MOSCOW: Russian leader Vladimir Putin will meet Iran’s newly elected president in Tehran next month to discuss restarting talks on the Islamic Republic’s nuclear program, Russian and Iranian media reports said on Wednesday.
The Russian newspaper Kommersant quoted a source close to the Iranian Foreign Ministry as saying President Putin would visit on Aug. 12, days after Hassan Rowhani is inaugurated.
Iran’s Mehr news agency said Putin would travel to Iran on Aug. 16, without citing a source.
Kremlin spokesman Dmitry Peskov declined comment on the reports. Putin last visited Iran in 2007 to attend a summit of states bordering the Caspian Sea.
World powers hope Iran’s relatively moderate new leader will comply with demands for Tehran to scale back nuclear work which they suspect is aimed at enabling it to make bombs.
Iran says it is enriching uranium, the fissile material for atomic bombs, only to fuel nuclear power stations and for medical purposes.
Once Rowhani takes office, Tehran’s hardline team in nuclear talks with six world powers is likely to be overhauled.
Although the president holds influence, Iran’s theocratic supreme leader, Ayatollah Ali Khamenei, wields ultimate control over Iranian nuclear policy.

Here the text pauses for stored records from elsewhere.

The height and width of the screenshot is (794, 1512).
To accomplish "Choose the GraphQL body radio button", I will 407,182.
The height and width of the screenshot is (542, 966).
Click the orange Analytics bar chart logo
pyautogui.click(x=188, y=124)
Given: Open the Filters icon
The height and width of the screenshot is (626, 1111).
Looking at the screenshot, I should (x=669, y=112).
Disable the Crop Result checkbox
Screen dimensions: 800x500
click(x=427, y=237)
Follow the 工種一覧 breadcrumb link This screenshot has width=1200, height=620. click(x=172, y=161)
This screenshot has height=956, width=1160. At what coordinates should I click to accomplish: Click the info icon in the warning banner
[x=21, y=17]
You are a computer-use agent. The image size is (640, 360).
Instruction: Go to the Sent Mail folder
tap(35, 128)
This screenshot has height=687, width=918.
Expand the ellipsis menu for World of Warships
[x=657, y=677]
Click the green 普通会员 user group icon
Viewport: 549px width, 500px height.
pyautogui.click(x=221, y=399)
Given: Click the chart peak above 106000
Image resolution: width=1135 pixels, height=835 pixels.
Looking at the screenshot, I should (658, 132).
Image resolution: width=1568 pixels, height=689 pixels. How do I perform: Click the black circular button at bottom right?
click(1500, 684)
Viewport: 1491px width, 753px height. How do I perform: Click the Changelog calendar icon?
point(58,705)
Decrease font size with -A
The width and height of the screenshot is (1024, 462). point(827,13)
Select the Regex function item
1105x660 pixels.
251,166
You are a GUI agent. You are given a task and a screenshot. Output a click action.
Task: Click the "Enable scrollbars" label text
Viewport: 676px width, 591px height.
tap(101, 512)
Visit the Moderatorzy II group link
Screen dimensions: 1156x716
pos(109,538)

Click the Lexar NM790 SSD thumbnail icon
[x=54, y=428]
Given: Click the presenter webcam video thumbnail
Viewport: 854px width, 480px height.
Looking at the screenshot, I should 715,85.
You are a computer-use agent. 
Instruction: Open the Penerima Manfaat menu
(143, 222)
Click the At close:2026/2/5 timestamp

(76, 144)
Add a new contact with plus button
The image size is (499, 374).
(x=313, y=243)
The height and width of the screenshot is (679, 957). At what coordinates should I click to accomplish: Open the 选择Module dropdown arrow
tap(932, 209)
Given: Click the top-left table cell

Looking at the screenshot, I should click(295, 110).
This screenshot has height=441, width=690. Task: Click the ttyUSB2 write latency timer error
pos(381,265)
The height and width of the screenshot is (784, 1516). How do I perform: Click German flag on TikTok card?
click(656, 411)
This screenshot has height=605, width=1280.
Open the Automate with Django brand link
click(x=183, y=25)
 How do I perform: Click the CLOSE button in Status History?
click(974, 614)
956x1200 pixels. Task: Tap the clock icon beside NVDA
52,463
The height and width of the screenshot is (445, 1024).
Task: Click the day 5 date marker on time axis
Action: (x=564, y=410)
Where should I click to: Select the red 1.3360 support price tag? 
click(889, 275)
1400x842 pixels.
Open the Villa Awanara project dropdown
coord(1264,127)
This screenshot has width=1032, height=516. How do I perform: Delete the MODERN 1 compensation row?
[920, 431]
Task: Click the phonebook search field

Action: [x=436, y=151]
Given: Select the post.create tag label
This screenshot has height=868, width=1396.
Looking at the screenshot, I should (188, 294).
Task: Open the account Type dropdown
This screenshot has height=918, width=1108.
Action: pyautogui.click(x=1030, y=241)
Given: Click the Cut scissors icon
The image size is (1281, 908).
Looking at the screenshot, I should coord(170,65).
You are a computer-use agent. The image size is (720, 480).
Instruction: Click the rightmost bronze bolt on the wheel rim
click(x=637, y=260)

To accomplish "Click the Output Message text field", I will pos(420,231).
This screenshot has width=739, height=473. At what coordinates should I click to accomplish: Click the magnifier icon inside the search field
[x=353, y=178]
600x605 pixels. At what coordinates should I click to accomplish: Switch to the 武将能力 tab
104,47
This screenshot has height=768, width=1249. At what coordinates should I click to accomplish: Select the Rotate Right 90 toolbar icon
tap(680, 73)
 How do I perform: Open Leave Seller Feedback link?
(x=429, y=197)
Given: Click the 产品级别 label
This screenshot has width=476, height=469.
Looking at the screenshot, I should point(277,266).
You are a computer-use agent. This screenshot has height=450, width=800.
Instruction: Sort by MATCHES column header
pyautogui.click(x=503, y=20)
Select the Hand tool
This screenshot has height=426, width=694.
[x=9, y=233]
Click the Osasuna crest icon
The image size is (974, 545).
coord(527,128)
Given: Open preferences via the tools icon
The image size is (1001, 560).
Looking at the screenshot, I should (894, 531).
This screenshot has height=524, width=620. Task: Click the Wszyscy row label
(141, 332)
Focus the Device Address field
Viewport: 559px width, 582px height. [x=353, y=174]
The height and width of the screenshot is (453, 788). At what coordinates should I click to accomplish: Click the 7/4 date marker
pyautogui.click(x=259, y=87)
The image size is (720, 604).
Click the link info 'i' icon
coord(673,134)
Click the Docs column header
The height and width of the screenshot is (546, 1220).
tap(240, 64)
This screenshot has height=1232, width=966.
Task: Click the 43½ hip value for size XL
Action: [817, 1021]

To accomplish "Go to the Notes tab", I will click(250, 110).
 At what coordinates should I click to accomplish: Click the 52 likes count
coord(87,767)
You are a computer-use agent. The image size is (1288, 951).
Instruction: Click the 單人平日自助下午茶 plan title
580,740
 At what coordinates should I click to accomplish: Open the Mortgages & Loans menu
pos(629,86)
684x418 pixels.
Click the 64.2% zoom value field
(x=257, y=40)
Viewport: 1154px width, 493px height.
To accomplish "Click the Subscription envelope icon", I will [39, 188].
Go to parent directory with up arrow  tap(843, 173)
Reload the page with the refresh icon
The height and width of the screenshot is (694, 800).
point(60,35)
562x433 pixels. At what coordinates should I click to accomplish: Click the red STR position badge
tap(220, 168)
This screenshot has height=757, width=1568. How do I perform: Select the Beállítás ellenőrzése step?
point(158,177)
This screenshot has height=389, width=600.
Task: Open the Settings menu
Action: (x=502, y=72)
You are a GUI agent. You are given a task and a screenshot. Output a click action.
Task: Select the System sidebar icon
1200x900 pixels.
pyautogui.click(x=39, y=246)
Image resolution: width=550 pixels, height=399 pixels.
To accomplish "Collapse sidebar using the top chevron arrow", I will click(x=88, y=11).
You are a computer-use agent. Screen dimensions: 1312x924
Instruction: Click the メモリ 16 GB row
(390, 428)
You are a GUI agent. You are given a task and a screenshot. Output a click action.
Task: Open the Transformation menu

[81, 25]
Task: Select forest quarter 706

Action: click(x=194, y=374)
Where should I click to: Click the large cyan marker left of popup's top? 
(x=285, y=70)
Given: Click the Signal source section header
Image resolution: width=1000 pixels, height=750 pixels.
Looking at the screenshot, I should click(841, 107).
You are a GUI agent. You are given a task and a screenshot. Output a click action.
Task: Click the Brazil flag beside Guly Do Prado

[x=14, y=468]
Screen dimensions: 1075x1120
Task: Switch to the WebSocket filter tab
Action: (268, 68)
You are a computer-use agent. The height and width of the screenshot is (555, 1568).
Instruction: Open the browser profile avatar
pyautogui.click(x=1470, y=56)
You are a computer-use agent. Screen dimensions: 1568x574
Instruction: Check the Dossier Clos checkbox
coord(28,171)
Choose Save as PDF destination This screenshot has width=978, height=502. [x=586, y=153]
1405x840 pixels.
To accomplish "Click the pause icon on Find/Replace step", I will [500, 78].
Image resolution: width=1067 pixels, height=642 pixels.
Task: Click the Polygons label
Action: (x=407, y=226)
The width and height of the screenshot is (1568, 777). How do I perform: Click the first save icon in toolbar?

The last high-level talks between Iran and six world powers — the United States, Russia, China, Britain, France and Germany — were held in Kazakhstan in April. They failed to break the deadlock.
Moscow has proposed a compromise under which Tehran would be rewarded for scaling back on enrichment with concessions on international sanctions over the nuclear programme.
Kommersant also cited a defence industry source as saying Putin could discuss an offer to replace frozen shipments of S-300 anti-aircraft missile systems to Tehran with deliveries of Antey-2500 anti-ballistic missiles, an upgrade of the S-300s. Russia scrapped an S-300 sale to Iran in 2010 after it came under international pressure not to complete the deal because of the sanctions.
Russia flays US for arming Syrian rebels
Russia accused the United States on Wednesday of stalling chances for peace in Syria by pressing ahead with plans to arm rebels fighting to oust President Bashar Assad. Russia is at loggerheads over the conflict with its UN Security Council partner, the United States, where President Barack Obama can now move forward with arming rebels after easing some congressional concerns.
Russian Foreign Minister Sergei Lavrov told a press conference that Washington’s plans would undermine joint efforts to organise an international peace conference on Syria that he agreed to with his US counterpart, John Kerry, in May.
“If our American partners are now focusing on arming the opposition and are sharing plans... to strike Syrian government positions, then this, of course, runs against agreements to hold a conference,” he said.
“That goes against our joint initiative.” The chances of bringing Syria’s divided opposition and Assad’s representatives to the negotiating table have faded in recent weeks, and help from Hezbollah has tilted the situation on the ground in Assad’s favour.
More support from the United States could help the rebels push back. US forces could help in various ways, the top US military officer has said, from training to enforcing no-fly zones or conducting limited attacks on military targets.